Greg Low: In fact, that’s kind of an interesting thing, in general with analysis services, given the fact that you’re trying to aggregate things to keep performance really high, you would think that granular security is almost direct opposite goal of that. Just wondered how the tradeoff works in that area.
Richard Tkachuk: Well, great question. Two aspects of that: first, analysis service has two separate security models, one is cell security, where you couldn’t see the value of a certain cell, for example, you couldn’t see combination of profit for North America but you could see profit for Australia. That’s cell security. The other is called dimension security. That is, prohibiting some users from seeing any members of the dimension. For example, I could see USA and Canada, but not Australia; would be as if the country wouldn’t exist in database. Nothing I could do to see whether it was there. For calculations, we handle dimension security very well. That is handled in storage engine so the calculations are evaluated on top of the records on storage engine. Cell security is harder. Do see changes in performance applied to cell security applied to a cube versus dimension security, or no security at all.
Greg Low: Yes, that does answer the question. Another one in an allied area is increasing amount of encryption being used in transactional databases and I wonder, down the track, does that have any impact on what can be pulled out into Analysis Services. Is there any issue with encryption?
Richard Tkachuk: The analysis services is the little brother of database engine. You see lots of features; we’ll talk about these in few minutes. One of the things the SQL Server engine has incorporated in itself is encryption and actually in the next release, I’m no expert but somebody that expects encryption they’ve made it even richer feature being able to encrypt data, manage keys inside and outside the engine. The analysis services engine itself doesn’t offer the mechanism to encrypt data.

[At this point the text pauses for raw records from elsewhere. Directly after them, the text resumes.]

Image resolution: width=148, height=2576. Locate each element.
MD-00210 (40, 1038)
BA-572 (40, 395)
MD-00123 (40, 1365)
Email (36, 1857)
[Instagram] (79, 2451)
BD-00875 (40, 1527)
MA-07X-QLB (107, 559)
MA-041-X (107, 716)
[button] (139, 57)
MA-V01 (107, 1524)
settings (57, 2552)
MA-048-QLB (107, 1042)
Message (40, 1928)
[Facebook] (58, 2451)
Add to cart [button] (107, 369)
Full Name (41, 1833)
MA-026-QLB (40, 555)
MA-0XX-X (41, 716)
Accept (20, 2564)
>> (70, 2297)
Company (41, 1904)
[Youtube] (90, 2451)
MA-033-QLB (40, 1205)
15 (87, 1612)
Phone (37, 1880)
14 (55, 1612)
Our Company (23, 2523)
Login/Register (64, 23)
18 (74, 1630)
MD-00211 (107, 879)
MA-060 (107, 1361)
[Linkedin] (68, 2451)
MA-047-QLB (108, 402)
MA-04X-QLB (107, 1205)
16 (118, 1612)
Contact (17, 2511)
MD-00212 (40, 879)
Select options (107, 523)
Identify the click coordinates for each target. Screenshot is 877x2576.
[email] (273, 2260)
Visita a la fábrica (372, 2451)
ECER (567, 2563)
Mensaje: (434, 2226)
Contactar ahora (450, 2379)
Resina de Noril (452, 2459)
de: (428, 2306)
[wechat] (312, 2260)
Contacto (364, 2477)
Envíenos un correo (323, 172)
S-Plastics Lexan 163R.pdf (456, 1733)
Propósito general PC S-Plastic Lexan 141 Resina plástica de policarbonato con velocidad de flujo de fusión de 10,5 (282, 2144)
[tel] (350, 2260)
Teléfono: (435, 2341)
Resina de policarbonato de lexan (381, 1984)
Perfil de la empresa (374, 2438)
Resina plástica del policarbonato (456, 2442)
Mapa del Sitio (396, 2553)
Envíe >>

Greg Low: One of things I find very interesting haven’t yet seen widely deployed column level security in SQL Server level 2005. The beauty to me is idea that I can encrypt particular columns then, when someone issues a select statement against the table, depending on which certificates they have open at the time, they either see or don’t see the data. And I think there’s an inherent beauty in that, because the application doesn’t have to deal with that as long as the identity is being propagated down to database level. Whereas typically in an application you see endless code that says if they’re in this role show them this; otherwise turn this off, in the next layers up. There’s a kind of a beauty in being able to issue a statement against a database and then depending upon who you are, you see different data without actually modifying the statement at all.
Richard Tkachuk: Analysis services has something related to that, with dimension security: if you’re a member of role in my database, I can configure things such that you don’t know that what you think of as a column, and I think of as a member, even exists.
Greg Low: That’s one of the aspects of security, stopping people being curious. “You shouldn’t even know something exists if you don’t have access to it.”
Richard Tkachuk: And now to push that a little bit further, concept of advanced analysis services people know something about visual totals. We aggregate data very well. If we apply dimension security, what should the value you see for all countries be? If you can only see a subset of countries. What we spent lot of time on is thinking through these problems, more interesting if you look multidimensionally, you can see some members of this dimension, some of this dimension…how do things aggregate up properly? This is something that just works in analysis services.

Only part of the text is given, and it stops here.